SUPPLIED MATERIAL section start

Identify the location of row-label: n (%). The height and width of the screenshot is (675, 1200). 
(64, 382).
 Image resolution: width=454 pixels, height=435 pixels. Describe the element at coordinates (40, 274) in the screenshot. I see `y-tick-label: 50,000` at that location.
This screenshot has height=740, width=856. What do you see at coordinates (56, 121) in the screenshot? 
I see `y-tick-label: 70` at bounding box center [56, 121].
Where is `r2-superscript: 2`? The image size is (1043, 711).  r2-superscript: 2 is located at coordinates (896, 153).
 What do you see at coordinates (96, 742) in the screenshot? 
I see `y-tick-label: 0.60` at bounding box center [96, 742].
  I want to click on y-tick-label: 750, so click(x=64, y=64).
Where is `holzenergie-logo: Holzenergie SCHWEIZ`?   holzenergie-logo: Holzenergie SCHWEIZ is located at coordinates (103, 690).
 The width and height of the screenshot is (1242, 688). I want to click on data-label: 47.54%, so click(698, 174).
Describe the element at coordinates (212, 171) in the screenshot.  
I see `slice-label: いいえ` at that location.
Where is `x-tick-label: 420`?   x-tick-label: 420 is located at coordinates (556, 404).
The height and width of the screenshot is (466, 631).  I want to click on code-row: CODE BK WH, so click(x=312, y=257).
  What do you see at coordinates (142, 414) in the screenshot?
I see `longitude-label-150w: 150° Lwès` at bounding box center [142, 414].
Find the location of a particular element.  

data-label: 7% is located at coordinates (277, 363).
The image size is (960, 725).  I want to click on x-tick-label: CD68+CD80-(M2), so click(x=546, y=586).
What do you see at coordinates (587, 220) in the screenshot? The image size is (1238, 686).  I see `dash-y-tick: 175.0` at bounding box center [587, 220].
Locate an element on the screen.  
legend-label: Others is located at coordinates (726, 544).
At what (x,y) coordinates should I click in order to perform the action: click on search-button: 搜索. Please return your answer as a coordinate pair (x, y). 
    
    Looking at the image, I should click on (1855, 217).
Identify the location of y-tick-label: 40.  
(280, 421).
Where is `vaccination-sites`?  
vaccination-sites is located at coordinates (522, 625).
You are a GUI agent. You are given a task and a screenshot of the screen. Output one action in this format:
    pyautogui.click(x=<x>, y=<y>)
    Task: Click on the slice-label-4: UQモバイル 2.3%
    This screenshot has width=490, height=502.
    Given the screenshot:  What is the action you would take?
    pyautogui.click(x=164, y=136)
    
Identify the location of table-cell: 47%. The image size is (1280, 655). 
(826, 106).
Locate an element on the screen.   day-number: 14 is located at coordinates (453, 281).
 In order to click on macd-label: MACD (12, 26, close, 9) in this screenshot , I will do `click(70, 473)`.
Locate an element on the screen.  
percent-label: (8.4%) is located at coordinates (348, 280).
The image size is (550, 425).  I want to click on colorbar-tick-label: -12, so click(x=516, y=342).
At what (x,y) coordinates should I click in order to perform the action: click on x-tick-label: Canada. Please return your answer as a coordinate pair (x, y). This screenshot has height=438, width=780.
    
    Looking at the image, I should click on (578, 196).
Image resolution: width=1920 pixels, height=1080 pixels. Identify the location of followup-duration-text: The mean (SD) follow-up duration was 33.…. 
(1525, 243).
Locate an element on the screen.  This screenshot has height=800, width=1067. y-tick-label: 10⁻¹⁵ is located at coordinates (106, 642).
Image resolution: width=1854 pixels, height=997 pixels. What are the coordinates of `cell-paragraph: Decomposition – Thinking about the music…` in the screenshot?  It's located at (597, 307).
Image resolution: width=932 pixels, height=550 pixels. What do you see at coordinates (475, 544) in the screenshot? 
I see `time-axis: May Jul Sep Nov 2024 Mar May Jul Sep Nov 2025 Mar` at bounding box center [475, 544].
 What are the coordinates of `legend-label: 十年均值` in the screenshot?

SUPPLIED MATERIAL section end

WHAT THE TASK ASKS
Revise the data starting at the first line and ending at the line that contains "coordinates (556, 404).", replacing "Identify the location of" with "Find the position of" and leaving everything else unchanged. Give only those lines.

ANSWER SECTION
Find the position of row-label: n (%). The height and width of the screenshot is (675, 1200). 
(64, 382).
 Image resolution: width=454 pixels, height=435 pixels. Describe the element at coordinates (40, 274) in the screenshot. I see `y-tick-label: 50,000` at that location.
This screenshot has height=740, width=856. What do you see at coordinates (56, 121) in the screenshot? 
I see `y-tick-label: 70` at bounding box center [56, 121].
Where is `r2-superscript: 2`? The image size is (1043, 711).  r2-superscript: 2 is located at coordinates (896, 153).
 What do you see at coordinates (96, 742) in the screenshot? 
I see `y-tick-label: 0.60` at bounding box center [96, 742].
  I want to click on y-tick-label: 750, so click(x=64, y=64).
Where is `holzenergie-logo: Holzenergie SCHWEIZ`?   holzenergie-logo: Holzenergie SCHWEIZ is located at coordinates (103, 690).
 The width and height of the screenshot is (1242, 688). I want to click on data-label: 47.54%, so click(698, 174).
Describe the element at coordinates (212, 171) in the screenshot.  
I see `slice-label: いいえ` at that location.
Where is `x-tick-label: 420`?   x-tick-label: 420 is located at coordinates (556, 404).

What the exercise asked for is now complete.